P.A : Qu’est-ce qui fait selon vous la force de ces nouveaux modèles non animaux, et d’après votre expérience qu’est-ce qui motive un(e) chercheur(e) à utiliser ces outils innovants ?

HM et LB : Tout d’abord, c’est la meilleure représentativité de la physiologie humaine. Les modèles 3D associés à la microfluidique reproduisent fidèlement le microenvironnement tumoral, incluant les interactions cellulaires et la dynamique des fluides. Nos modèles permettent donc de tester les médicament/thérapies anti-cancéreuses directement sur des structures imitant les tissus humains, améliorant ainsi la reproductibilité et la prédictibilité des résultats. Aujourd’hui, plus de 90 % des molécules testées sur les cellules en 2D ou sur animaux échouent lors des essais cliniques. Avec la plateforme proposée, nous espérons obtenir une réduction significative des échecs en recherche clinique et une meilleure représentativité du PDAC et aussi offrir une chimiothèque fiable et moins coûteuse aux médecins et aux entreprises pharmaceutiques.

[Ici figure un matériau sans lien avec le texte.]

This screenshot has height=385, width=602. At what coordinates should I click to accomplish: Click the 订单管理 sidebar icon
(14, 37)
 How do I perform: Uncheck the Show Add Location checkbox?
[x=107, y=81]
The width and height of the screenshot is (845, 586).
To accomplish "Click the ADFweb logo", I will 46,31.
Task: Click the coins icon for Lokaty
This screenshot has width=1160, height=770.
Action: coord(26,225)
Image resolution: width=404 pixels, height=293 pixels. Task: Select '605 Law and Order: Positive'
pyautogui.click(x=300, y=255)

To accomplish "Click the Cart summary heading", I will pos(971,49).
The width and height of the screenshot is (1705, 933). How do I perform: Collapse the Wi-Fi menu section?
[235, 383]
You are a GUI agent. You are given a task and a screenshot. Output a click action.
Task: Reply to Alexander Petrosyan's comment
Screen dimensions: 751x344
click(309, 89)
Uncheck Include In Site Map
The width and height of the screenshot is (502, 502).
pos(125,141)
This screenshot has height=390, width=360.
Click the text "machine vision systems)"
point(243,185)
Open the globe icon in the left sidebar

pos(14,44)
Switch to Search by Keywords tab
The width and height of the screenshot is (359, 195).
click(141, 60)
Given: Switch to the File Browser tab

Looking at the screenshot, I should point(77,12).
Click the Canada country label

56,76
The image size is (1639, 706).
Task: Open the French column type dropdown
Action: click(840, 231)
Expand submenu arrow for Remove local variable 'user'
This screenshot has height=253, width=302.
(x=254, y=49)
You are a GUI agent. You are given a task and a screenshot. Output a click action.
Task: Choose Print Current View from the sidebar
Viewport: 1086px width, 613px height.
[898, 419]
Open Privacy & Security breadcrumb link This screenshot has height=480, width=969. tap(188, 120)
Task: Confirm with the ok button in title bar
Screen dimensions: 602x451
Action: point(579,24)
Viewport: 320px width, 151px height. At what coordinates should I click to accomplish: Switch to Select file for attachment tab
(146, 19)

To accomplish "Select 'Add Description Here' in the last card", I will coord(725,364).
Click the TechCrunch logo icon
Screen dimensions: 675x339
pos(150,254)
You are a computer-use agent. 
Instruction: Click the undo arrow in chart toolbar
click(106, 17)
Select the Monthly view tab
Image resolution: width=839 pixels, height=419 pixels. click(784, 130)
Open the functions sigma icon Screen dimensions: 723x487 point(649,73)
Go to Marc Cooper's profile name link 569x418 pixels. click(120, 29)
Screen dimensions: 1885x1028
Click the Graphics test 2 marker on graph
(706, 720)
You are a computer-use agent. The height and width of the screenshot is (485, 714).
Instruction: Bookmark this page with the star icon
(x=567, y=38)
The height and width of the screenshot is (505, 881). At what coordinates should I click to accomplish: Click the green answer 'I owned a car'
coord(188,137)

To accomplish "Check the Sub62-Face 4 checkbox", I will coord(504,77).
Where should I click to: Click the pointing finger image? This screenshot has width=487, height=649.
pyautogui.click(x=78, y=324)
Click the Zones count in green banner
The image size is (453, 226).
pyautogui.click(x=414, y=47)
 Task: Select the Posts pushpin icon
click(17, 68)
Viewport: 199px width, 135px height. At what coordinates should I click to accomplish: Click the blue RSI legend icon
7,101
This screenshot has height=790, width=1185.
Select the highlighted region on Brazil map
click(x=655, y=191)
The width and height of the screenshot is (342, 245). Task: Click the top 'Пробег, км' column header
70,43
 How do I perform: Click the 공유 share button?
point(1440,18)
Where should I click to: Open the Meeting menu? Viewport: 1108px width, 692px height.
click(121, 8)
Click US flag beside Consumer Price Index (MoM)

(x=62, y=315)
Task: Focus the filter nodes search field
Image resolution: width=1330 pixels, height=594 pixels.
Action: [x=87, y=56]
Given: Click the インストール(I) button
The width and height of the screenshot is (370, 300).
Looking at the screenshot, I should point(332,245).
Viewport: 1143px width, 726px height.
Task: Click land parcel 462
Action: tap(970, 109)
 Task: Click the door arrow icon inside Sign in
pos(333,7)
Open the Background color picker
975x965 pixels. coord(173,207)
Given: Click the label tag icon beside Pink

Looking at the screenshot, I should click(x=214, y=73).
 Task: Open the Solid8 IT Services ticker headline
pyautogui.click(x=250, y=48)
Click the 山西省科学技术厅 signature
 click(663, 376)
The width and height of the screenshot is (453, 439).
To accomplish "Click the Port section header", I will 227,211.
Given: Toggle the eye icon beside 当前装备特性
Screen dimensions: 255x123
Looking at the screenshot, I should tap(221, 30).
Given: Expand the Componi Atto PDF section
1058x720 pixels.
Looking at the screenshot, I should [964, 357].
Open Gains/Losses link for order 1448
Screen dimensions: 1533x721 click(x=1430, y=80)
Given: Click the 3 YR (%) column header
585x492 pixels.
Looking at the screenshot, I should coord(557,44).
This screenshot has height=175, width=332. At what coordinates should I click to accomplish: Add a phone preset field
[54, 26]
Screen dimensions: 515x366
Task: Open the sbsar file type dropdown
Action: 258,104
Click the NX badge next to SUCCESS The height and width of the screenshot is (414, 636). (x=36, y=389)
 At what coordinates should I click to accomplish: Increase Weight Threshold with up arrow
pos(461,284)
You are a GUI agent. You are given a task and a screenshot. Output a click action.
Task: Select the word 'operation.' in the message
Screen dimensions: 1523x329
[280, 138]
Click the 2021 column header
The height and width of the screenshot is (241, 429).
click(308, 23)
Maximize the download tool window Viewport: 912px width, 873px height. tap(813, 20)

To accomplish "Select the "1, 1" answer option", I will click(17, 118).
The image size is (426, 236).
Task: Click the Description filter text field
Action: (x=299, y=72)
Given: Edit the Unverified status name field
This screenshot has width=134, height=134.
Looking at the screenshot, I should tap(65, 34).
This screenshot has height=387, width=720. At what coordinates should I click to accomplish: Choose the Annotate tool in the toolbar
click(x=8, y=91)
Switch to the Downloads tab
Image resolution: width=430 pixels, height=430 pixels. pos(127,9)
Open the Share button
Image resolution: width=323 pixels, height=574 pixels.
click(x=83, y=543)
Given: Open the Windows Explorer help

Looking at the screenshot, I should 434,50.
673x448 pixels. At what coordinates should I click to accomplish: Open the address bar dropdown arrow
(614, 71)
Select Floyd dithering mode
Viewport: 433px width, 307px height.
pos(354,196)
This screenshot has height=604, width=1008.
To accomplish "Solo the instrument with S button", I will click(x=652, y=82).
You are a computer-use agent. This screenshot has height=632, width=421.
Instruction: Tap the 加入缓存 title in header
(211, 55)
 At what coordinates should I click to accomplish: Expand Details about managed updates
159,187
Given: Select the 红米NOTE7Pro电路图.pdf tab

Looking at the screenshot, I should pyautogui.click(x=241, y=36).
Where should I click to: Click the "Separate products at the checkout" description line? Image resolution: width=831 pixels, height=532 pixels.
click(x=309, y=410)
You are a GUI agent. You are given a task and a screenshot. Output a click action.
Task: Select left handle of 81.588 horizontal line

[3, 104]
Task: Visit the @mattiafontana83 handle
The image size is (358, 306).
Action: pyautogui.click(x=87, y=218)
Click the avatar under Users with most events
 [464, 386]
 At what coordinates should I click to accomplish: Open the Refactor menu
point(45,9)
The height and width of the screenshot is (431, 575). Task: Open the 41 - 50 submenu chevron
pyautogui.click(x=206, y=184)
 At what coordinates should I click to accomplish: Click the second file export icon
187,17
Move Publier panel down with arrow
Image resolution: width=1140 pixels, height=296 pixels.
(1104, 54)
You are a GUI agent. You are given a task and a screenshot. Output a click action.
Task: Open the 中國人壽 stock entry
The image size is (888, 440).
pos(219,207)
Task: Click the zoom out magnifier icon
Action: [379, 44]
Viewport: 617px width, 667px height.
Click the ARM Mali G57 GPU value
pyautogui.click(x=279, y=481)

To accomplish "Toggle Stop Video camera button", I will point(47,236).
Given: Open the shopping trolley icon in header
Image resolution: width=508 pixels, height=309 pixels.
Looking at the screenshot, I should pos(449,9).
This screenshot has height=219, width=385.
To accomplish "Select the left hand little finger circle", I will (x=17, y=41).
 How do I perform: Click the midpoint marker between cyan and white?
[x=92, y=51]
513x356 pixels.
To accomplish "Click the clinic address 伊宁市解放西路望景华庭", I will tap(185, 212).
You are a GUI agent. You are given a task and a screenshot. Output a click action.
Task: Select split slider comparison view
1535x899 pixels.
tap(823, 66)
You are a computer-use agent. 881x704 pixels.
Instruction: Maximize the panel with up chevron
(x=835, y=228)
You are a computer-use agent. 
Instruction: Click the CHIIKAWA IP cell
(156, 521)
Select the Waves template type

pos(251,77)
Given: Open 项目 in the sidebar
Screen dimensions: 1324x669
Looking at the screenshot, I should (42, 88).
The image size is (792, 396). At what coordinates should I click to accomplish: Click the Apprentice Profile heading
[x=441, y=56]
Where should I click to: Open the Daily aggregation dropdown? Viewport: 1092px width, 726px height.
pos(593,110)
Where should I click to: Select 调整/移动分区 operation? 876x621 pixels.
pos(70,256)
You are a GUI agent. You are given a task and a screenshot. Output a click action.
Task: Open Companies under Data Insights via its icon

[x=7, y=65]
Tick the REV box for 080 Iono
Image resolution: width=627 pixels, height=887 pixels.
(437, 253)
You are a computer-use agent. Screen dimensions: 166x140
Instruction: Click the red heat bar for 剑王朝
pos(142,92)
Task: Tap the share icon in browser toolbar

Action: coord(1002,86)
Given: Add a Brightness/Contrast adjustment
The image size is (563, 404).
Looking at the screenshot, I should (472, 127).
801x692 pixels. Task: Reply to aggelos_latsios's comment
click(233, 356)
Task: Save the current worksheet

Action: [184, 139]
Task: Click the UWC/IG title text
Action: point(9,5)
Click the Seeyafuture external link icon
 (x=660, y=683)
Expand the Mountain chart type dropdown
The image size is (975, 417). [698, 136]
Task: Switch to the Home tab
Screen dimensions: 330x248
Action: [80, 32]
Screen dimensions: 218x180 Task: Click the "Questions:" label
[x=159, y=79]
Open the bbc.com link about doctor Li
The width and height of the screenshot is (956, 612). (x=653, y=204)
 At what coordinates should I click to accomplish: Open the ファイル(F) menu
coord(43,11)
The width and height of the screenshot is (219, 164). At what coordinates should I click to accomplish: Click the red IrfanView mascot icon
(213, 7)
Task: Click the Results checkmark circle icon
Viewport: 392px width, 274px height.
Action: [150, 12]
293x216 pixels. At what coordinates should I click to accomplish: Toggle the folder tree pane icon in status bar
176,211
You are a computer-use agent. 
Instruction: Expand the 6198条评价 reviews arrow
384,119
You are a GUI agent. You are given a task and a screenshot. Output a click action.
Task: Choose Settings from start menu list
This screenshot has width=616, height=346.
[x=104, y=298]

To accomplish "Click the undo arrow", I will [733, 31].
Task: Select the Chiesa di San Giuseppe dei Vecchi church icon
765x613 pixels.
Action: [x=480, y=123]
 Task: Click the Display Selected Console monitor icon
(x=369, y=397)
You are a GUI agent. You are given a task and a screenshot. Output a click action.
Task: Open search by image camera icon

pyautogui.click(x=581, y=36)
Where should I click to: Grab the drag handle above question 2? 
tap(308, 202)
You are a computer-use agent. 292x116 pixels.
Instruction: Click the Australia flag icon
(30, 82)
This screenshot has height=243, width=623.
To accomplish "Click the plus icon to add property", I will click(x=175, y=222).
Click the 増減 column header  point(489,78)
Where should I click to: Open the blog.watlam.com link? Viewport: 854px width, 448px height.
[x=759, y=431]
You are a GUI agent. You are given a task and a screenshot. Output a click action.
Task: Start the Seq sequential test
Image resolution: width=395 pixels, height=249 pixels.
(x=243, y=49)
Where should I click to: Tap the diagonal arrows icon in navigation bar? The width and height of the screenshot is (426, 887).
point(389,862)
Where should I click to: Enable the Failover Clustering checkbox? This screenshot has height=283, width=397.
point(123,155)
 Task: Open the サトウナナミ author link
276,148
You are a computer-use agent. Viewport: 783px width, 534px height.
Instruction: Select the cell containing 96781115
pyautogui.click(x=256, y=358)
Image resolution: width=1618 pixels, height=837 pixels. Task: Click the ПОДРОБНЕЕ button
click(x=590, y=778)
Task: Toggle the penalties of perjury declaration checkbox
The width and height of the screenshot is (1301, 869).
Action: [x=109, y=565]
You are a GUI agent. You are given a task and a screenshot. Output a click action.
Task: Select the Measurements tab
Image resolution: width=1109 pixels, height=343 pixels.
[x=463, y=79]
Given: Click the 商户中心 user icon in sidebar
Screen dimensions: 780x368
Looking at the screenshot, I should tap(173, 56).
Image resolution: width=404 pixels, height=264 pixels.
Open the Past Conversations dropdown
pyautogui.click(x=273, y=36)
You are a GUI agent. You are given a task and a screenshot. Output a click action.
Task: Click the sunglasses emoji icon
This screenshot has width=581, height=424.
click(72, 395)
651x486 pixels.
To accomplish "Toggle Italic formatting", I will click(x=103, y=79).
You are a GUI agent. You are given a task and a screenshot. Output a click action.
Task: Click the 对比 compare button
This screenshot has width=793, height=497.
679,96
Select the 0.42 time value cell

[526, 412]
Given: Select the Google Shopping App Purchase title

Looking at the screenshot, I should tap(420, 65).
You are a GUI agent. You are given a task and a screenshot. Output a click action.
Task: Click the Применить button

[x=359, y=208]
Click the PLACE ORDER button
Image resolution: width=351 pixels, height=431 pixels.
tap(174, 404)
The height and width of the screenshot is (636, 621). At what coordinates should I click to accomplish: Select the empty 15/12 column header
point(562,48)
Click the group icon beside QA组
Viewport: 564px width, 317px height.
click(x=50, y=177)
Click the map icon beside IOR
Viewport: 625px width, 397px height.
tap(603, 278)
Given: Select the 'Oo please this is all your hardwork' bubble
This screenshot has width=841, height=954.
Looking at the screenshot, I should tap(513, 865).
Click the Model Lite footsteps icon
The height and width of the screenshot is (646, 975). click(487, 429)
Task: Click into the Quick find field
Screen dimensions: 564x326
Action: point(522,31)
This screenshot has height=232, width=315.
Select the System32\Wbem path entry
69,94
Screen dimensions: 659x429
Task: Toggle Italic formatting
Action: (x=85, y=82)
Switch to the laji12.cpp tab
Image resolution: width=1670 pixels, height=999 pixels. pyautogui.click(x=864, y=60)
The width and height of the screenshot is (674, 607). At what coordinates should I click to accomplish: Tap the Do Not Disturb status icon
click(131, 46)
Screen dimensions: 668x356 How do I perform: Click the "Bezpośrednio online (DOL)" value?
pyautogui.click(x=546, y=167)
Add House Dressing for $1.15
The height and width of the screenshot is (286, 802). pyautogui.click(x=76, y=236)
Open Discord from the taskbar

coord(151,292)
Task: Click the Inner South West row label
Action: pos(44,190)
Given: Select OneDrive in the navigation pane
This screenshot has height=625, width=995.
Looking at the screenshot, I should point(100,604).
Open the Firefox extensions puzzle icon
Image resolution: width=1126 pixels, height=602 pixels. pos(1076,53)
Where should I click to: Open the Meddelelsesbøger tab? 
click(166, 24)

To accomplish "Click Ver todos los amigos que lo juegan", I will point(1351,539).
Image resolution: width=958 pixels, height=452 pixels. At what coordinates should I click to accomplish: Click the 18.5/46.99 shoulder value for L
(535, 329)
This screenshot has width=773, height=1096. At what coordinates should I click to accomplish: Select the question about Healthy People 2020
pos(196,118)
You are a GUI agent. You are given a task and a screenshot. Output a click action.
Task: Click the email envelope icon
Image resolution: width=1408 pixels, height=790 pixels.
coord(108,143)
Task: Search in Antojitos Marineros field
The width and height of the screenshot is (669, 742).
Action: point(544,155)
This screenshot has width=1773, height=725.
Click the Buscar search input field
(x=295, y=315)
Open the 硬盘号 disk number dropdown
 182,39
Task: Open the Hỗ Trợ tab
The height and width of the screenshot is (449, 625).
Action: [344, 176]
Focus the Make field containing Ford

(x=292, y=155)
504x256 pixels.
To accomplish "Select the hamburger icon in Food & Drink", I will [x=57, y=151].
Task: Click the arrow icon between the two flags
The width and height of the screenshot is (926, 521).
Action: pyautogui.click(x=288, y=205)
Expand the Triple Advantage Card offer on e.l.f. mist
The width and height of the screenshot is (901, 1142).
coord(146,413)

Un(e) chercheur(e) adopterait ces outils pour avoir un accès à des données plus pertinentes pour l’étude du cancer (mécanismes de résistance ou l’initiation du processus métastatique) et de l’efficacité ou des limites des traitements. La reproductibilité des résultats par rapport aux modèles animaux, souvent complexes et variables, est aussi un défi majeur ; ce qui pourra être limité avec ces nouveaux outils.

 

P.A : Dans quel contexte de la recherche (française, européenne, internationale), vos travaux s’inscrivent-ils ? Quels sont les enjeux de votre projet ?

HM et LB : Nos recherches s’inscrivent dans un contexte international où la nécessité de remplacer l’expérimentation animale devient une priorité. La Commission européenne encourage activement la recherche de modèles alternatifs aux tests sur les animaux, avec des financements dédiés (Horizon Europe). De plus, l’Agence européenne des médicaments (EMA) promeut des approches sans animaux pour les essais précliniques. Au niveau international (FDA aux États-Unis, CFDA en Chine), l’intérêt des modèles in vitro avancés se traduit par le développement de biobanques et d’organoïdes, ce qui permettra d’améliorer les outils de dépistage et de test de nouveaux traitements, notamment pour des cancers agressifs comme le PDAC.

 

 

P.A : À quel stade de votre carrière et de vos recherches ce Prix intervient-il et que vous permettra-t-il d’accomplir ?

HM et LB : Ce Prix intervient à un moment clé de notre projet, où nous avons déjà optimisé et caractérisé deux modèles de cancer (Pancréas et Ovaire) de PDAC bio imprimé simple. Avec des collègues spécialistes de dynamique des fluides, nous avons développé un système microfluidique qui a été breveté afin de pouvoir étudier plusieurs doses différentes de médicaments ainsi extraire l’information sur l’influence de la concentration sur la pénétration des médicaments dans un site cancéreux. Ce prix viendra donc soutenir un travail de thèse qui permettra d’aller plus loin dans la création d’un nouveau savoir autour de la limitation des traitements actuels.

Ce prix reconnaît notre engagement dans une recherche éthique, innovante et tournée vers une application clinique. Il renforce notre visibilité et nous aide à convaincre d’autres chercheur(e)s et institutions de l’importance des modèles alternatifs à l’expérimentation animale. À terme, notre ambition est de faire de ces modèles une nouvelle plateforme en recherche préclinique, afin de réduire progressivement la dépendance aux modèles animaux et d’offrir des solutions plus rapides et plus efficaces pour les patients.